2) Don't have the intellectual capability to rate or understand useful output in the workplace. This is pretty extreme in areas like social work*.
3) Are risk adverse to the point of being otherwise useless and unemployable. They're in government work for the safety net of a good retirement program.
4) Were indoctrinated by the education system to consider certain careers as some consecrated mission or otherwise aspirational (e.g. teachers / police / military).

*People like to make fun of post grad degrees in education should see the critical thinking skills of a turnip the average social work major possesses. And it's sad, because many of them genuinely care about people. Their work and personal lives constantly challenge Hanlon's razor.

Comment Re: And this is innovative how? (Score 1) 31

Odd, I have a similar Samsung remote for my TV and only once in 2-3 years have needed to flip it so the underside is up after the TV prompted me (was actually a couple weeks ago).

The living room it is in isn't a full-on man cave, but the main window has double blackout curtains (more for sound absorption) and the other window gets almost zero sun with a covered patio in front of it. That room also almost never has the main lights turned on, maybe a couple times a month for 5 minutes at a time.

The remote has been impressive frankly in its ability to harvest enough light from leakage from adjacent rooms and a night light at the far end of the room for navigation.

### DATASET
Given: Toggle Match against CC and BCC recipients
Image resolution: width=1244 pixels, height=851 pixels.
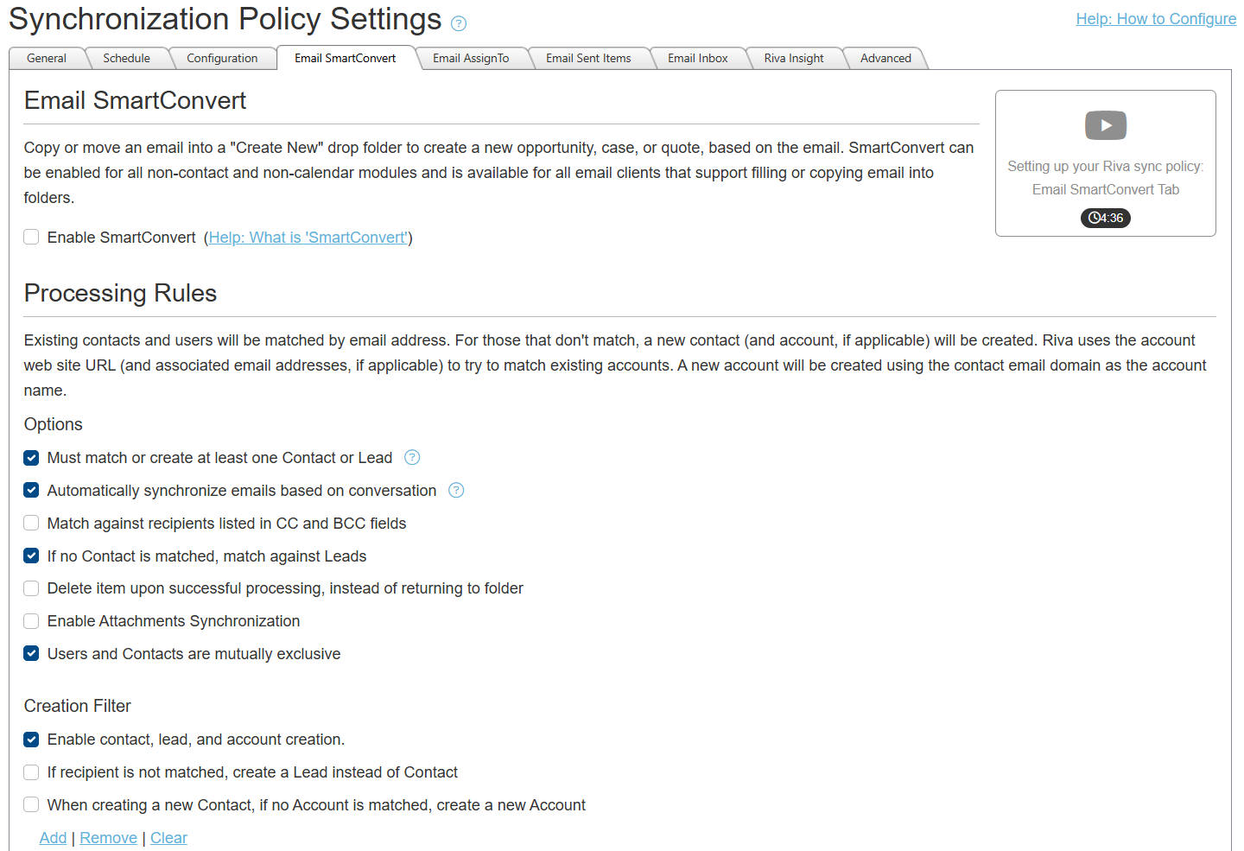Looking at the screenshot, I should pos(31,523).
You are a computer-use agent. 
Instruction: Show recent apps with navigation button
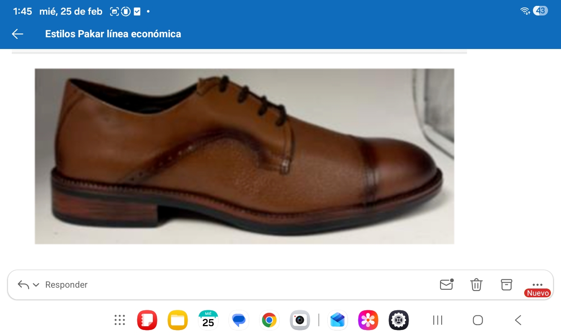437,320
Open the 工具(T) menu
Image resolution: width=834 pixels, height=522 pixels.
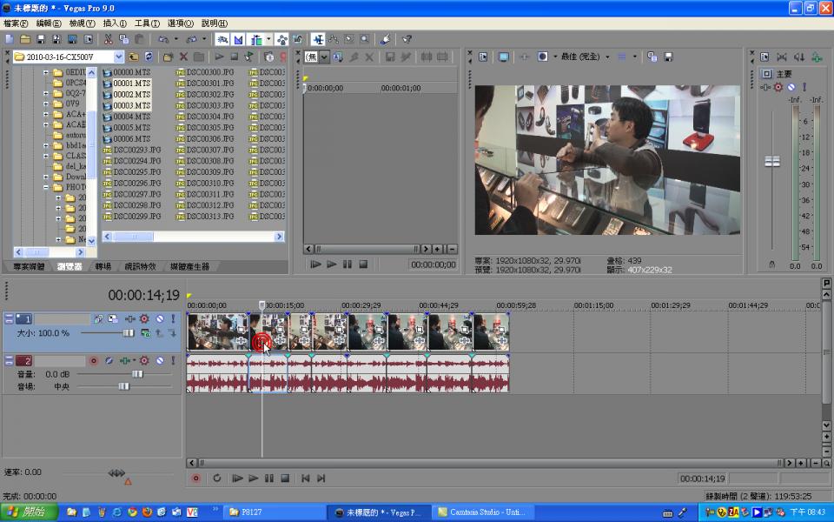(147, 23)
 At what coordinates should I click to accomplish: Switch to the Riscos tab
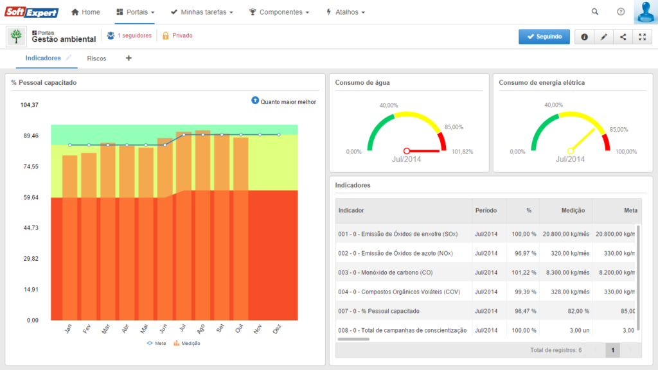click(96, 58)
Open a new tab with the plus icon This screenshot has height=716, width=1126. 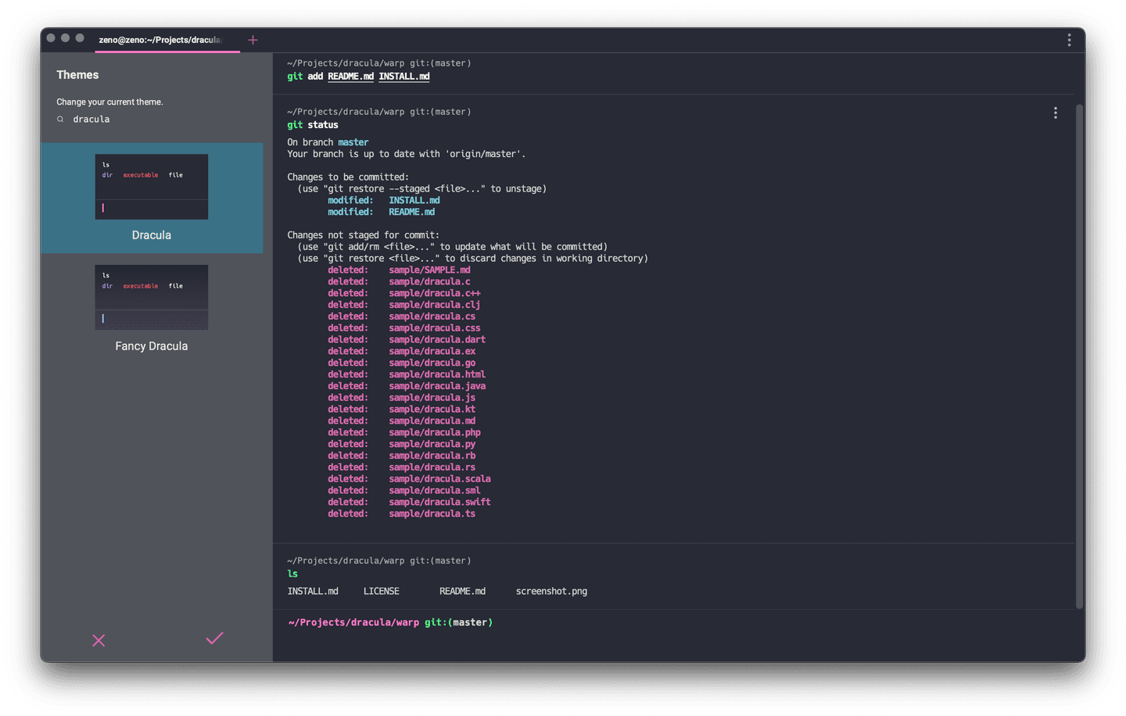pyautogui.click(x=253, y=40)
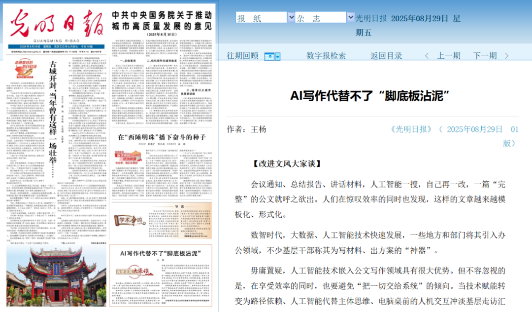Expand the 报纸 dropdown arrow
This screenshot has height=312, width=532.
click(291, 18)
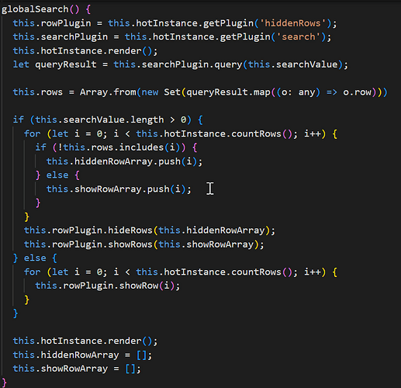This screenshot has width=401, height=388.
Task: Click Array.from in the rows assignment
Action: (x=108, y=92)

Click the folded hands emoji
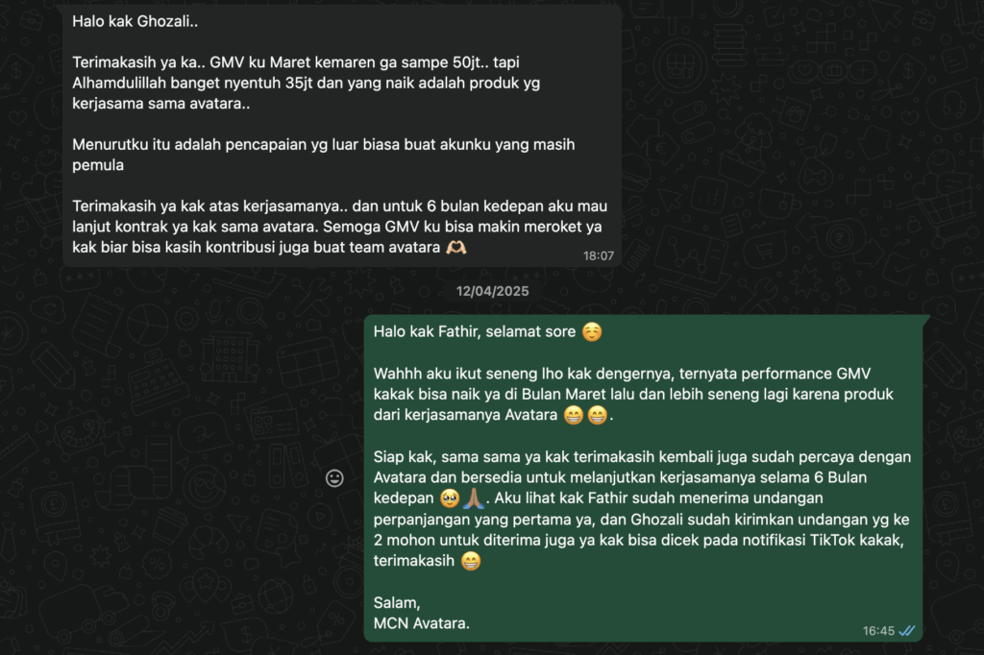[x=473, y=498]
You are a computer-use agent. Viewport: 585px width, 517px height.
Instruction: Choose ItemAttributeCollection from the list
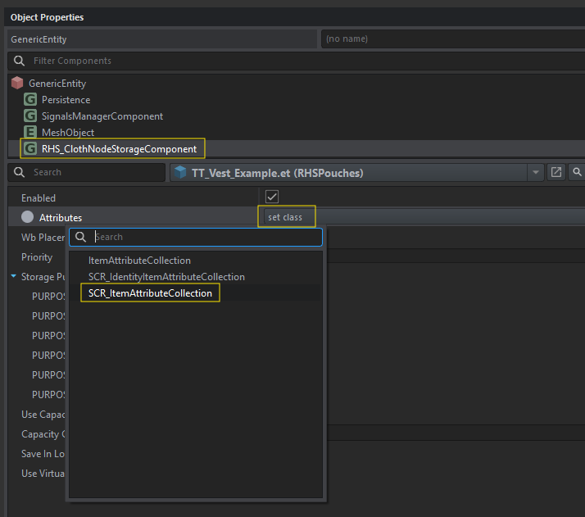point(139,261)
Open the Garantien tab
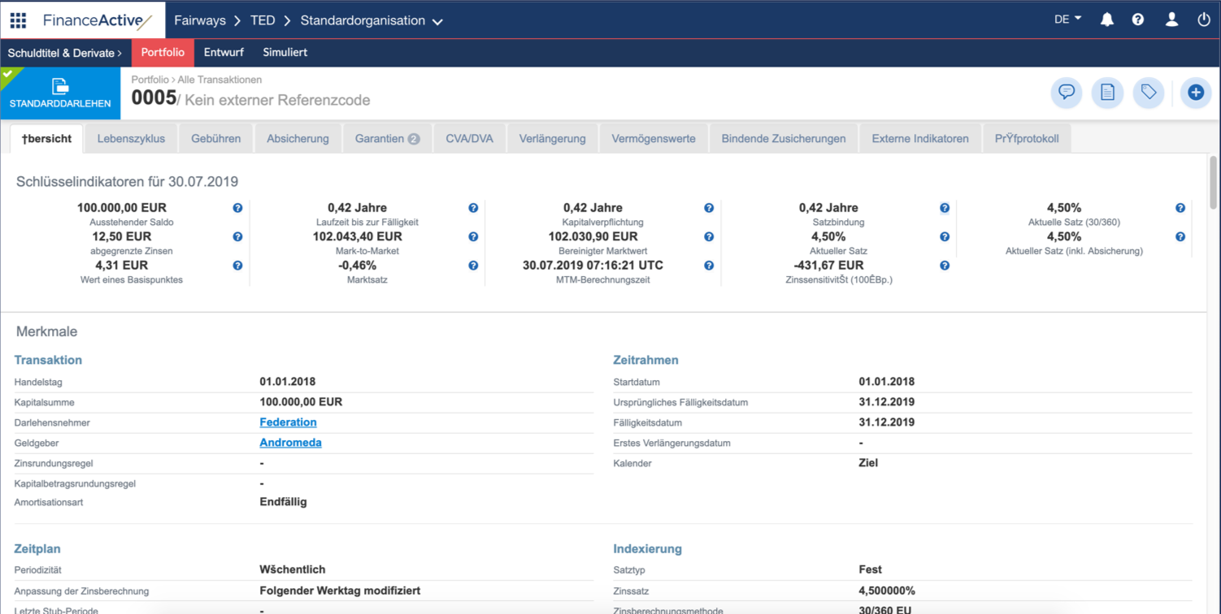This screenshot has height=614, width=1221. 386,139
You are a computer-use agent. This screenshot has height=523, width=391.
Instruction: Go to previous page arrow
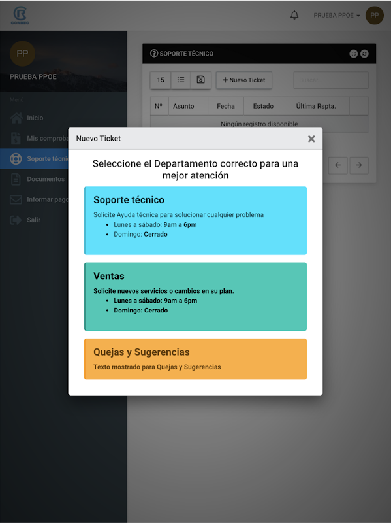(338, 165)
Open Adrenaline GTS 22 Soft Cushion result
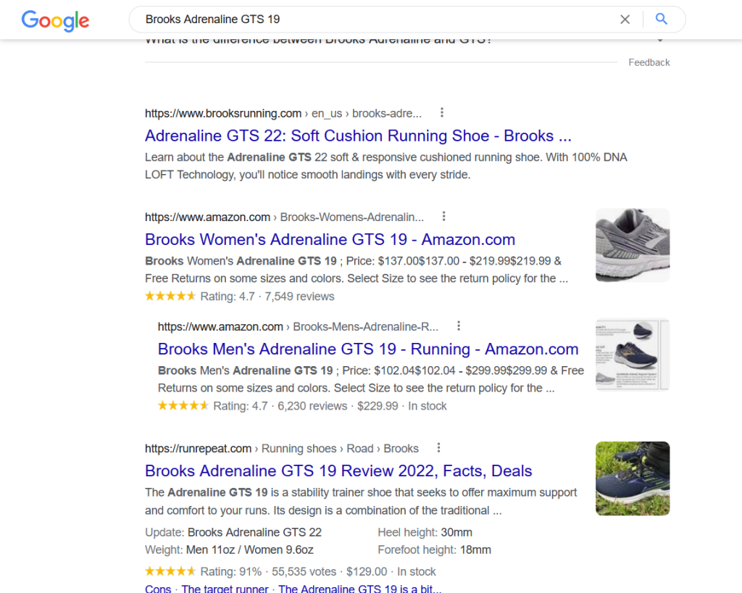 (358, 136)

### WORK INSTRUCTION 1
Answer these questions using the comment thread excerpt:
(a) In which area does the excerpt say the lack of intellectual capability to rate useful output is pretty extreme?
(b) What brand is the TV remote the writer describes?
(c) How often does the living room have its main lights turned on?
### WORK INSTRUCTION 2
Echo the comment thread excerpt from "The living room" up to and including "minutes at a time.".

### YOUR RESPONSE 1
(a) Social work.
(b) Samsung.
(c) Almost never, maybe a couple times a month for 5 minutes at a time.

### YOUR RESPONSE 2
The living room it is in isn't a full-on man cave, but the main window has double blackout curtains (more for sound absorption) and the other window gets almost zero sun with a covered patio in front of it. That room also almost never has the main lights turned on, maybe a couple times a month for 5 minutes at a time.